ReplyDeleteThanks for the comments, Natasha. I did note the photo I used was a stock photo and not the one I was referencing (since I can't find my own photo). I was hesitant to address issues this complex in a posting like this, because of the need to oversimplify very complex matters. You could write books on all of these topics. For instance Bandera was indeed put in a concentration camp, but the OUN earlier had received funding from the Germans. Ukrainians suffered brutally under the Nazi occupation and many died in the massacres, and many helped hide Jews; yet like almost every country under Nazi occupation, there also evidence some helped round up Jews. These are incredibly complex and at times contentious issues, and this was an effort to raise broader awareness where many in the West are woefully unaware.
ReplyDeleteBasically, I agree. But OUN was in Western part of Ukraine, on the territories which belonged to Poland before 1939. And I was referring just to Babi Yar, which is in Kiev (mainland Ukraine). The massacre happened pretty soon after Germans seized the city (September 29, 1941, 10 days after Germans entered Kiev). In «The Einsatzgruppen Case» during court hearings Sondercommands which committed this crime tried to blame also other military divisions which helped them, but they never mentioned Ukrainian police as possible helpers. There are also photos which were taken during Babi Yar massacre by German soldiers and there are no Ukrainians among executors on these pictures.

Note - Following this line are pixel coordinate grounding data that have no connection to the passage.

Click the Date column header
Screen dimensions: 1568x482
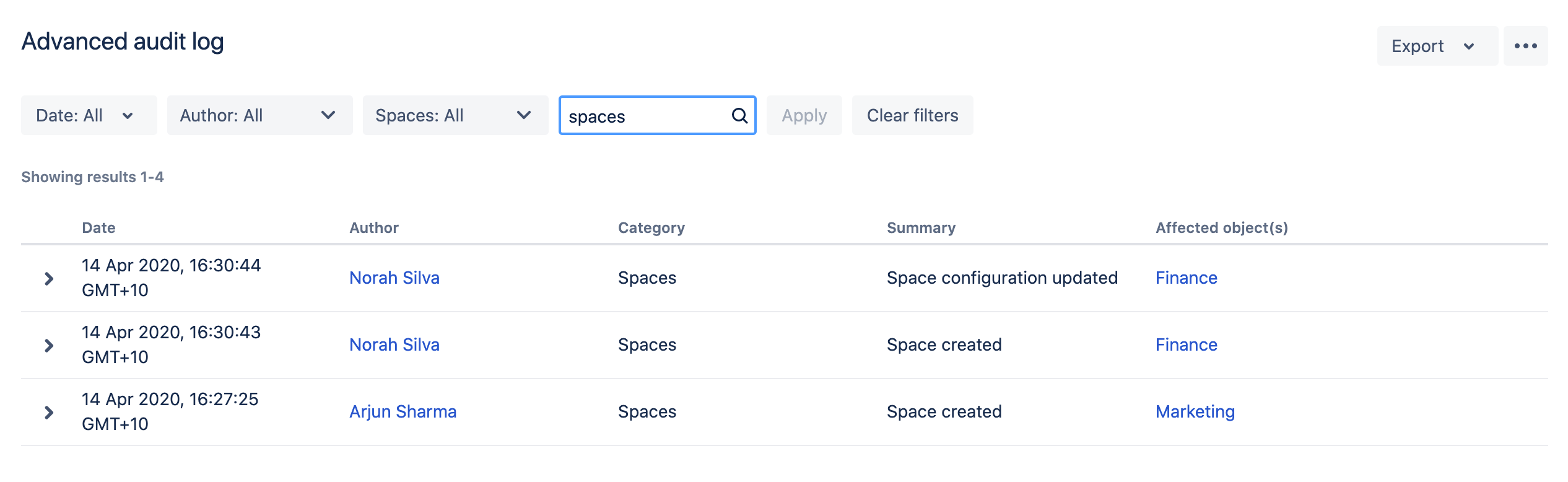[x=98, y=227]
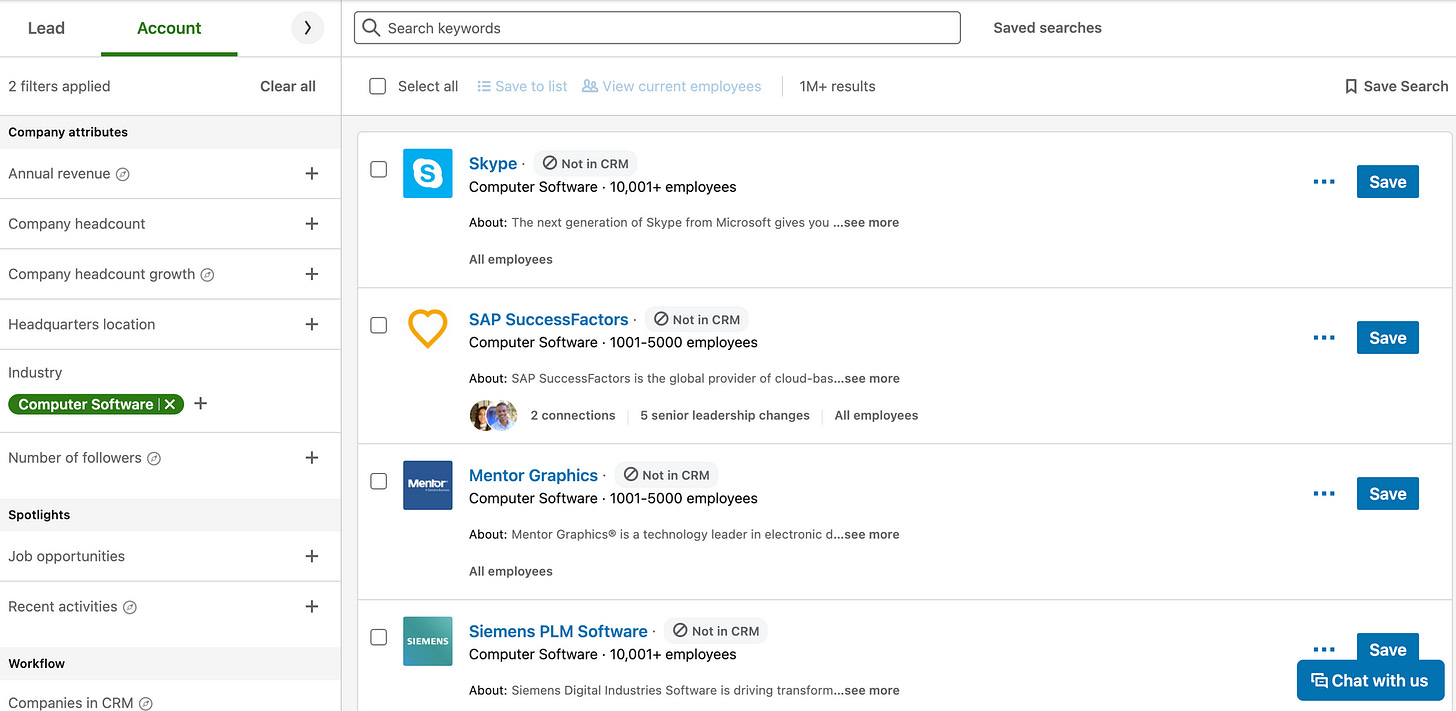This screenshot has width=1456, height=711.
Task: Click the Skype company logo
Action: coord(428,173)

DeleteThanks for this. One of the more fascinating, and ultimately personally worrisome, aspects of the conflict unfolding is watching my ethnic Russian friends in Kharkiv shift allegiance from Moscow to Kiev, willing now to bear arms to defend the nation for which they previously had a sense of tolerant disdain. I hope the general notion that McDonalds-ized nation states don't go to war holds true.